September 28, 2021 -

@cosmicvue/stock.adobe.com

@cosmicvue/stock.adobe.com

@cosmicvue/stock.adobe.com

The story of Sodom and Gomorrah’s destruction is among the more well-known tales of the Old Testament. It is also included in the Qur’an (11:74–83 and 29:28–35) and is cited by Jesus as a clear example of God’s judgment against sin (Matthew 10:14–15). 

For a long time, it was presumed that something like the great earthquake that rocked the region around 1900 BCE was the cause of the two cities’ destruction, turning it from a fertile land with plenty of fresh water into a barren waste. While this account never fit all that well with the biblical description, it at least offered a plausible explanation for what might have happened and why those who witnessed it could have passed down that account in the fashion we have today. 

Recent research, however, offers another explanation.

A meteor may have destroyed Sodom and Gomorrah

After fifteen years of excavations and study, archaeologist Christopher R. Moore and his team found evidence that, around 1650 BCE, a massive meteor burst through earth’s atmosphere near the ancient city of Tall el-Hammam—the location where Sodom and Gomorrah are commonly thought to have existed—and exploded 2.5 miles above the ground, raining fiery debris on the cities below. 

The ensuing blast was roughly a thousand times more powerful than the atomic bomb that destroyed Hiroshima, and everything in its wake would have been instantly incinerated as air temperatures rose to more than 3,600 degrees Fahrenheit. The shockwave that followed a few seconds later raged at speeds of up to 740 miles per hour as deadly winds destroyed whatever the initial blast did not.

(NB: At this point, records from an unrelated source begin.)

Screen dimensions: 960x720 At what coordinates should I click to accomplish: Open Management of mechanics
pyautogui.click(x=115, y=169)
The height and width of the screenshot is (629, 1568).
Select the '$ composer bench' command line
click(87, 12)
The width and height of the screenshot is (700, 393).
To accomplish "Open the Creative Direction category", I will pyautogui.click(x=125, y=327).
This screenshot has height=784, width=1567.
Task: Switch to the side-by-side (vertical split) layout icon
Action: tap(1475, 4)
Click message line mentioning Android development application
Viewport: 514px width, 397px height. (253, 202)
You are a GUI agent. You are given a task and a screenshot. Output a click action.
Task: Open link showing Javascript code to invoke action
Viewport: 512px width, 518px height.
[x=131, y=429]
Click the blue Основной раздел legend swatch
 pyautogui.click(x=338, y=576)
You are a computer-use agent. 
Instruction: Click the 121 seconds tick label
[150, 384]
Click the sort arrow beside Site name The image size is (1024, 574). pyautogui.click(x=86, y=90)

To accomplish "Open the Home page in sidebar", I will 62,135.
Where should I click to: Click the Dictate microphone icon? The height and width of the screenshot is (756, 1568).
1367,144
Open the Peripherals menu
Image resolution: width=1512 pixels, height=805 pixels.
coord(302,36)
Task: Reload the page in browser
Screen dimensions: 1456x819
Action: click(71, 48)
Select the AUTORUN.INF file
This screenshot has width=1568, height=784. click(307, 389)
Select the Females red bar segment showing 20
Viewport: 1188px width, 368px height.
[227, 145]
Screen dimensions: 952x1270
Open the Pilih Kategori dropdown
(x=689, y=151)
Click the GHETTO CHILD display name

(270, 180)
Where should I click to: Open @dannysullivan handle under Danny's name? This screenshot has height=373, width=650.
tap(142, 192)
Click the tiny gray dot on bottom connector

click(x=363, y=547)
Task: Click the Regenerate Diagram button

Ultimately, there’s no way to know this side of heaven if the meteor is what God used to destroy Sodom and Gomorrah or if it was something else entirely, but the plausibility of that scenario offers us an important reminder for how we should look at the Bible today. 

Is the Bible true?

As Christians, we don’t need historical evidence to believe that the Bible is true (See Dr. Jim Denison’s “Why do we believe the Bible is actually the word of God?“) But that doesn’t mean it’s not welcome when it happens. 

The meteor that very well could have destroyed Sodom and Gomorrah is far from the only time history has backed up the Bible. 

Daniel’s prophetic description of events in chapters 7–12, for example, is so accurate that it forms the primary reason many scholars today date the book to the second century BCE rather than when Scripture claims Daniel actually wrote it. 

The Pool of Bethesda in John 5 was thought to be a myth until it was uncovered exactly where the Bible said it would be, and now it serves as a common stop on tours through Jerusalem. 

Pontius Pilate was considered by many to be a fictional character until a Roman inscription documenting his office and life was discovered. 

And that’s just to name a few examples. 

The truth is that regardless of how many times history proves the Bible to be correct, there will always be enough gaps between what Scripture describes and our ability to prove it that those who want to doubt its veracity can find reasons to do so.

But just because holes in our understanding exist does not mean that the fault is with Scripture rather than us. When weighed against evidence to the contrary, the balance tips heavily in favor of the Bible’s veracity. Believing that God’s word is true is the most logical approach to take, even if arguments can be made to the contrary. 

At the end of the day, though, what Abraham Lincoln once said of the Bible remains the best advice for us today: “Take all that you can of this book upon reason, and the balance on faith, and you will live and die a happier man.” 

Adopt that approach today, and you will learn just how right he was.